As we look forward to the recitation of Slichot in preparation of Yomim Noraim, the connection between this time of year and Parshat Ki Tavo strikes me. The Ashkenazik practice is to begin the recitation of Slichot on a Motzei Shabbat, minimally 4 days before Rosh Hashana. The Mishna Berurah quotes a source for this minhag based on wording found in the Torah in conjunction with a Korban Mussaf. With every Yom Tov the Torah states, והקרבתם – And you shall offer. The wording only changes when it comes to Rosh Hashana, when it states ועשיתם – And you shall make the offering. Our Sages inform us that based on the word change found in conjunction with Rosh Hashana, the Torah demands we have to make ourselves worthy of an offering. An animal being offered as a korban must progress through a process called “bikkur mum” – where over a period of four days, the animal is consistently checked to ensure it is blemish free and can be offered. So too man, is best served examining his ways, thoughts and actions for a period of time as well to ensure he is worthy of an offering.

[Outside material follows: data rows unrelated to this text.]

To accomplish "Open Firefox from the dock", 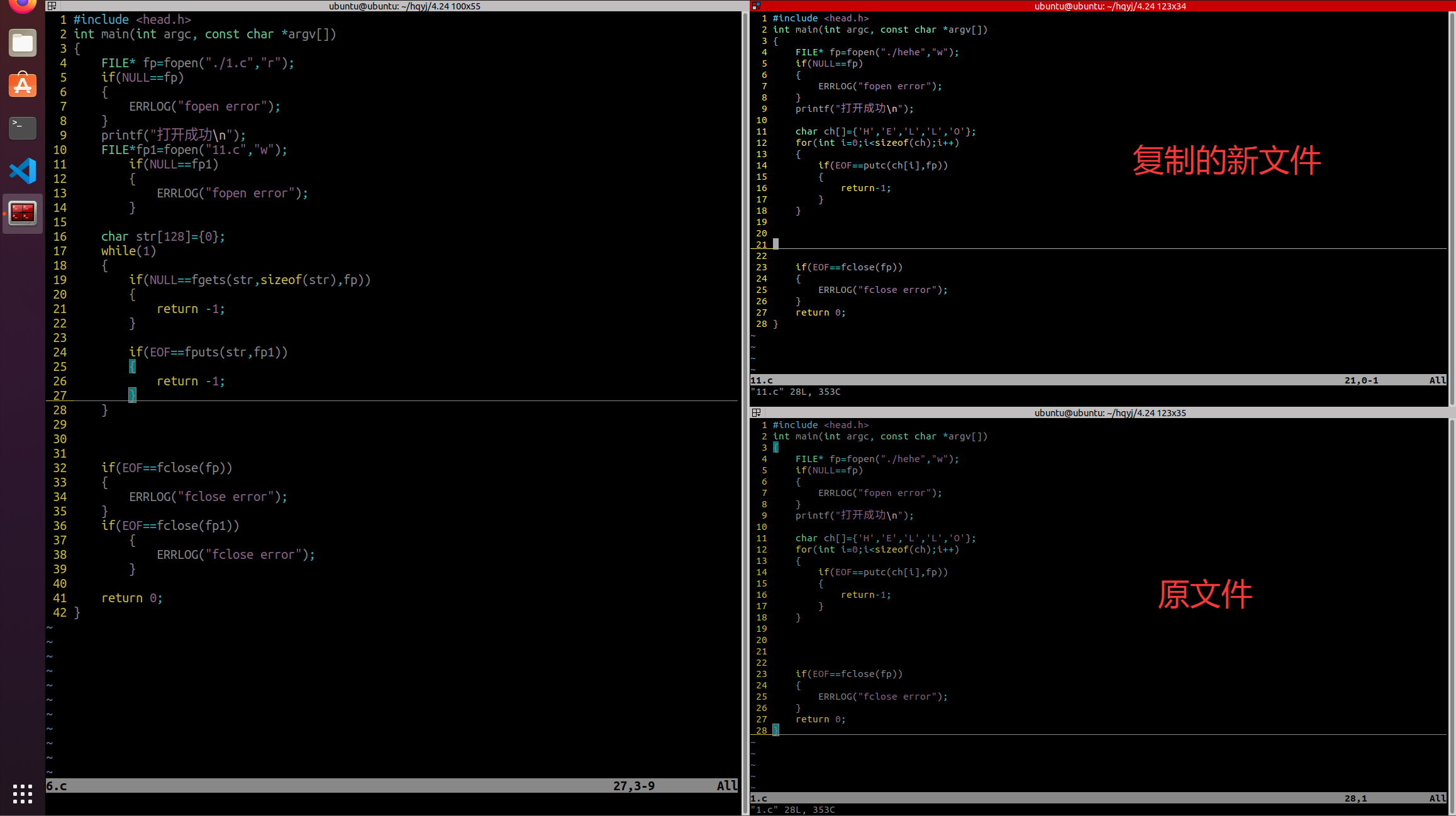I will point(23,5).
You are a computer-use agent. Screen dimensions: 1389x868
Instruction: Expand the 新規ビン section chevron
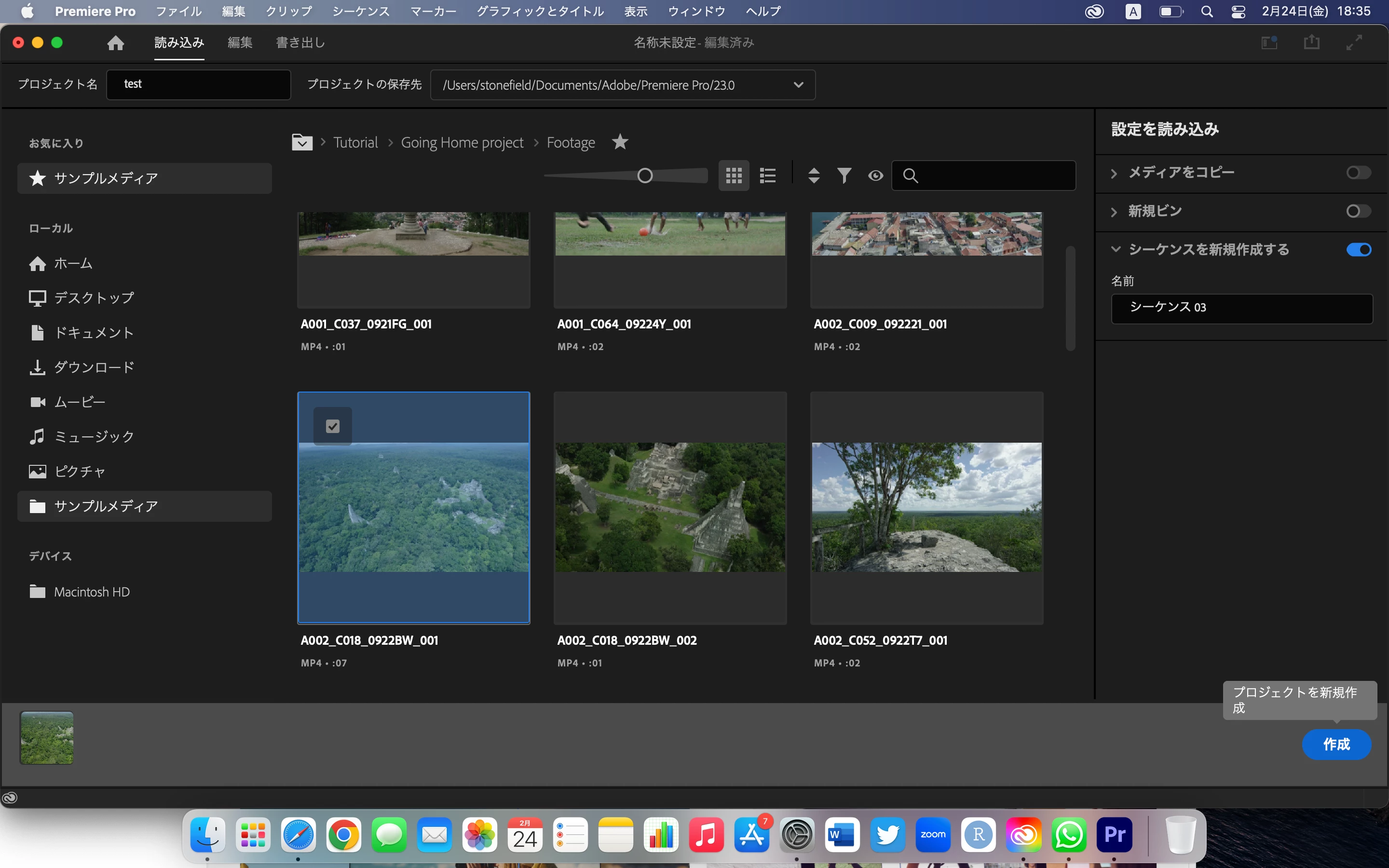(1114, 212)
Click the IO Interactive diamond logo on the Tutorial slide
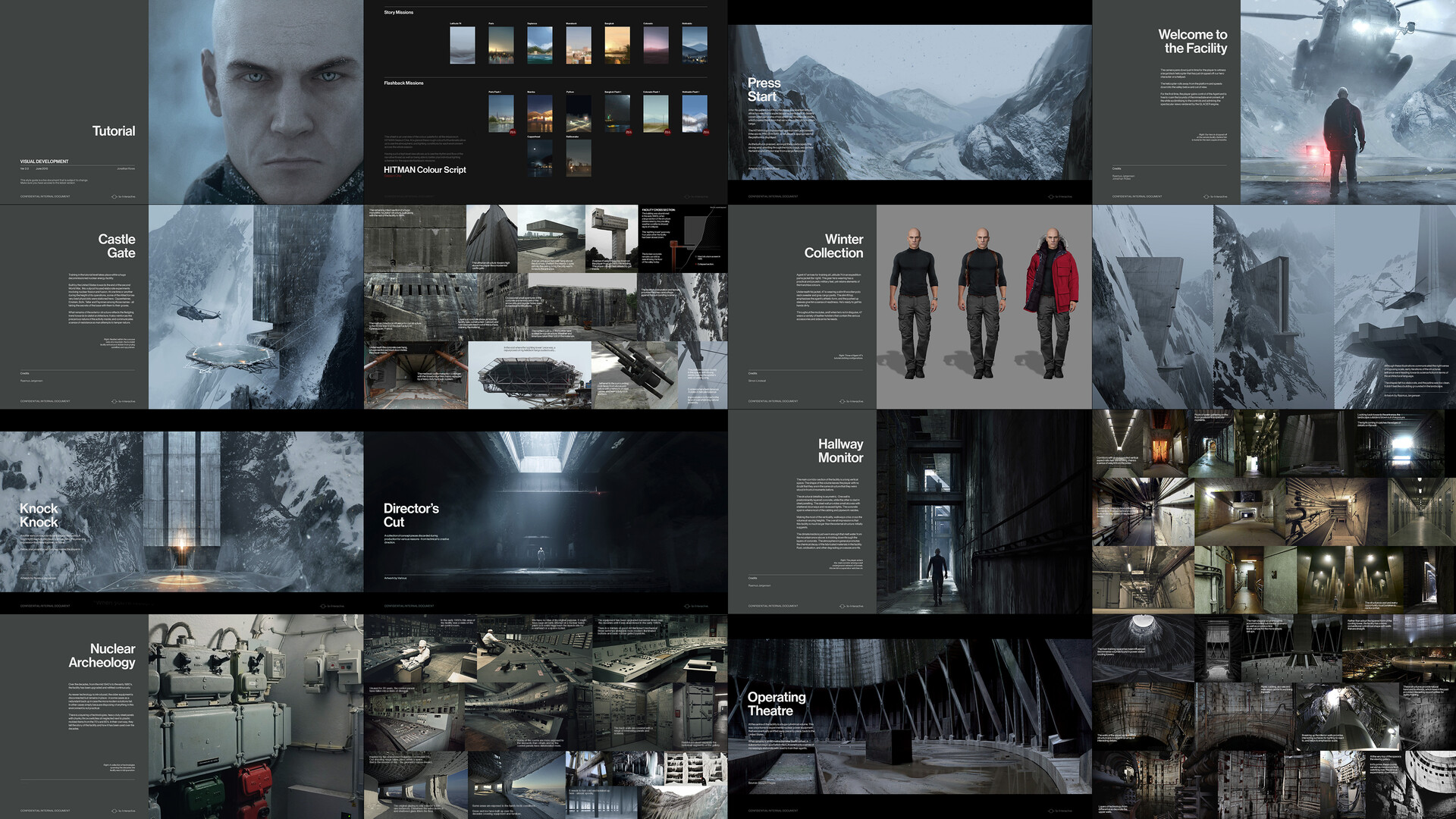Viewport: 1456px width, 819px height. [114, 196]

Parshat Ki Tavo serves as a perfect backdrop to the appreciation of Slichot. The mitzvah of bikkurim entails the bringing of the first fruits to the Kohen and expressing a deep gratitude to Hashem for the produce, for the land of Israel and for directing history and redeeming the enslaved nation from Egypt and bringing them to the Promised Land. At the completion of this declaration – the farmer prostrates before Hashem – an extremely unique act tied to no other mitzvah. It is the component of hakarat hatov – of realizing the great bounty that G-d has bestowed upon us, reflecting on it and being grateful and humbled by it.

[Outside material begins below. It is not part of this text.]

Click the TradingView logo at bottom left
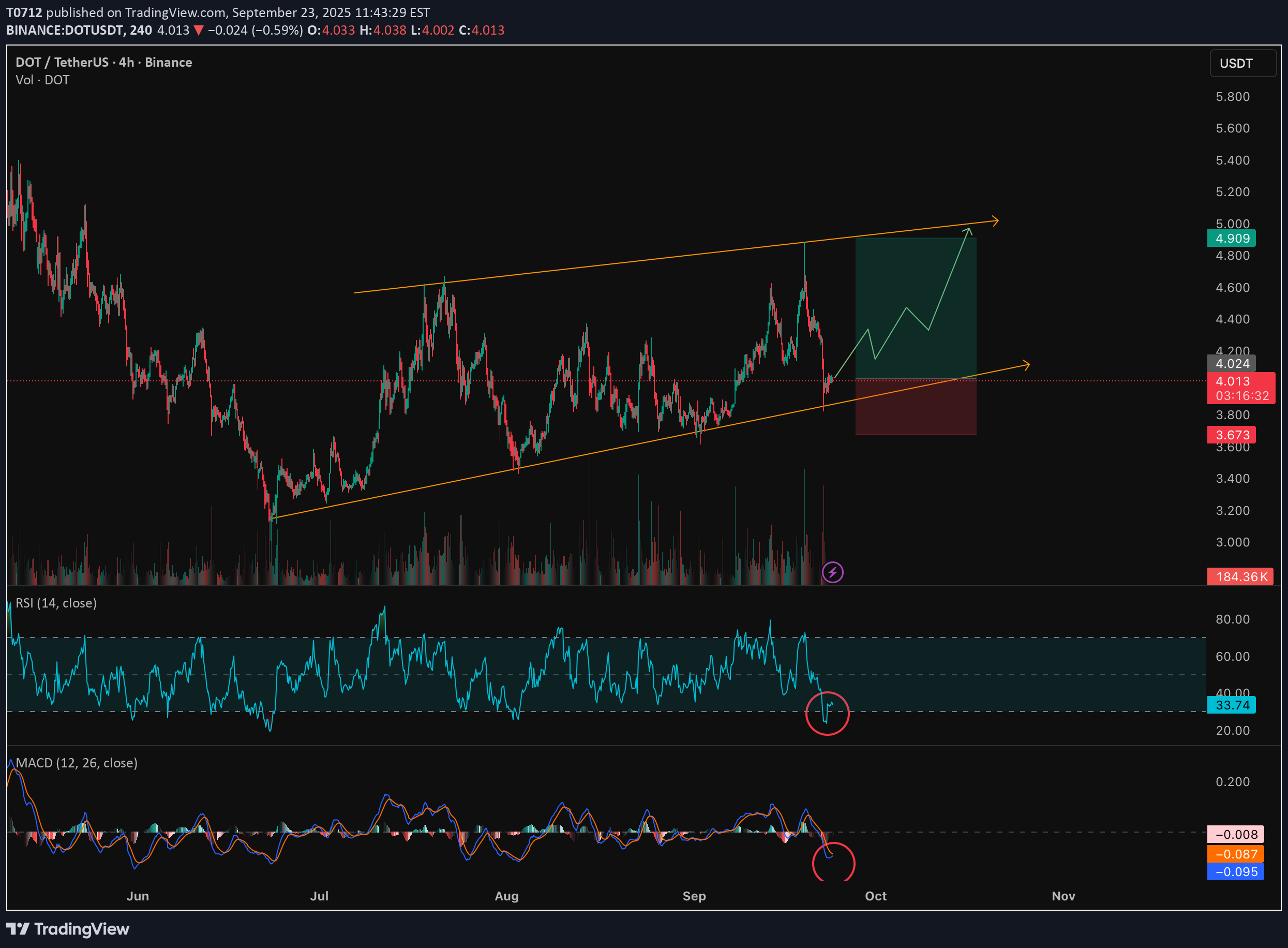Screen dimensions: 1288x948 pyautogui.click(x=68, y=929)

Before we can begin Slichot and engage in Teshuvah, we first need to demonstrate gratitude towards Hashem. The Vilna Gaon explains that is why in Shema, the first line has the word “kol” emphasized three times – “Vi’ahavta es Hashem Elokecha bechol levavecha uv’chol nafshecha uv’chol me’odecha. Everything emanates from Him – kol. Reciting “kol” three times helps to concretize this message within us.

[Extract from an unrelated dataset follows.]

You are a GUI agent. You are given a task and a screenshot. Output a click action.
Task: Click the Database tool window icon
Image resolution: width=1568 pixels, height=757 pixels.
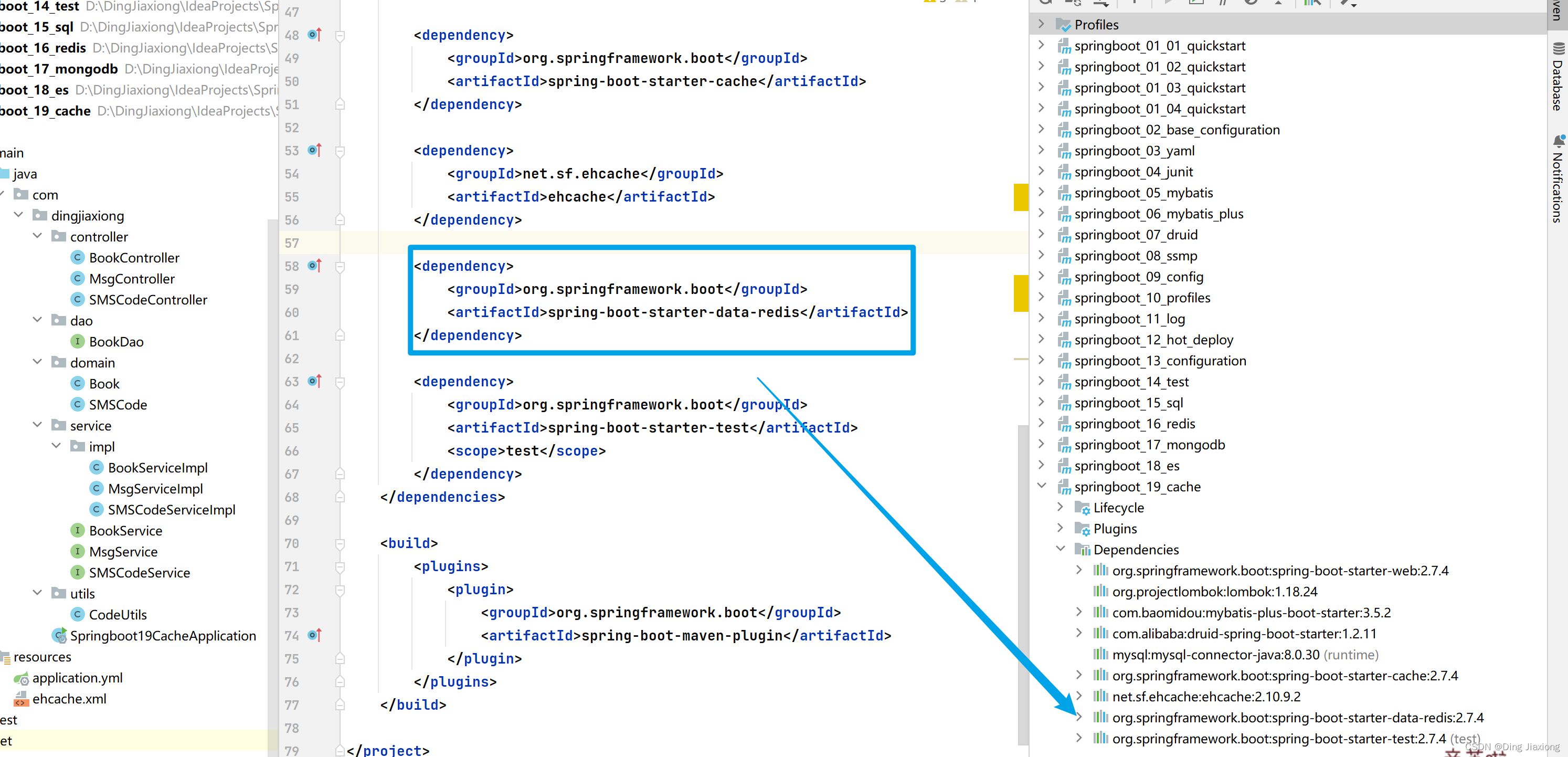click(x=1558, y=48)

The Leket Yosher explains the practice to begin Slichot on a Saturday night is based on the notion that we should go from one joy – that of Shabbos – to another – that of Slichot. The positive mood and delight of Shabbos is the ideal prerequisite for Slichot – where we realize we wish for Hashem to gain so much nachas from us. Perhaps we can add that the gratitude we feel for Eretz Yisrael, joined with the great joy we gain from the observance of Shabbos is just the appropriate lead in to Slichot, where we reawaken our profound faith in Hashem.